Dec 20, 2010|
Are MFIs a lost opportunity?
Shakespeare once said, "A rose by any other name would smell as sweet". But, in the case of the Indian microfinance industry, this phrase did not work too well. If you call yourself a microfinance institution (MFI), armed with a social cause, you will get slammed if you only chase profits. Maybe, this will work in your favour for a while. But soon enough, the basic rules of economics start to kick in. More on this point later.
Andhra Pradesh (AP) alone accounts for around 30-40% of India's overall US$ 6.5 bn microfinance portfolio. It is also the birthplace of a number of big name microfinance companies including SKS Microfinance, Spandana, Share, Asmita etc. It is the proverbial cash cow of the business in the country.
| Source: Financial Times website
When a few players in an industry earn abnormal profits, other players then decide to join the party. The established few, e.g. SKS, Spandana had some knowledge on microfinance operations, handling borrowers, etc. The newer, more aggressive players in their aim for quick profits opted for strong arming techniques in order to earn their share. The poor borrowers eagerly lapped up loans initially. But, ultimately they overleveraged themselves. And with interest rates hovering between 27-30%, this was not a good idea.
The entire microfinance model is based on group lending. If one borrower defaults, the others have to carry their weight. Rather than facing the shame of default, some of the women borrowers turned to suicide. When these numbers racked up, the authorities started crying foul. But, 2010 was not the first time that this happened. The first case of suicides due to aggressive operations happened in the same state of AP in 2006. A number of branches were shut for operations and the industry faced a temporary crisis.
But, the crisis did not go away. Lending rates were still prohibitive. Borrowers were overleveraged. And, post the listing of SKS Microfinance, a lot of unresolved issues came to the fore. Anyway, this time, the government finally took matters into its own hands. In October it passed an Ordinance to help regulate microfinance activity in the state. Recently in December, the government passed a Microfinance bill, with similar provisions. This bill is expected to be soon enacted into a law, but it faces strong opposition from the MFI network.

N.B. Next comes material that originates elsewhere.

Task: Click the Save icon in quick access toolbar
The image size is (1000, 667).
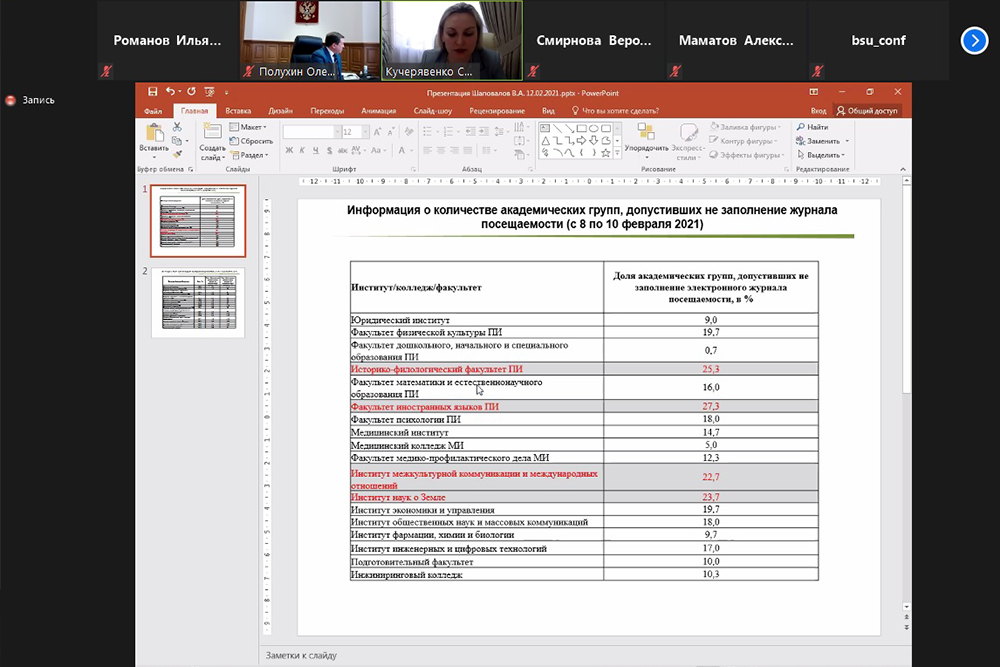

Some of the main features of the bill include a monthly instead of weekly collection period. They are also not allowed to lend to women self-help groups (SHGs) already serviced by banks. In order to prevent coercive lending practices, the MFIs are now only allowed to collect their repayments from a designated government location such as a village panchayat. Earlier, they could visit borrower's houses to recover money. There was no interest rate cap declared, however.
All these moves, since the passing of the ordinance materially impacted the operations of MFIs in AP. Collections dropped to 20% from 95% previously. SKS' shares were hammered on the exchanges. You may think that these moves would lead to the failure of the industry. But, after facing these challenges, the industry can, and will grow stronger.
Taking away the capital that helped a young woman set up a business in a village, is devastating. Once she has tasted the power of being an entrepreneur, the desire can never go away. Banks, PE, and Venture capital firms who lent money to the billion dollar industry, all cannot write off these loans as bad. They do see microfinance as a key growth driver for Indian financial sector.
The industry has to bounce back stronger than before. It will have to work around the new laws and regulations that will come up in AP and other states. The business model needs to be reworked. It needs to find that 'magic number'. The interest rate that is both reasonable and profitable. It will have to try and manage the delicate and difficult balance between social good and business profits. Having said that, the industry will take some time to become lucrative for shareholders.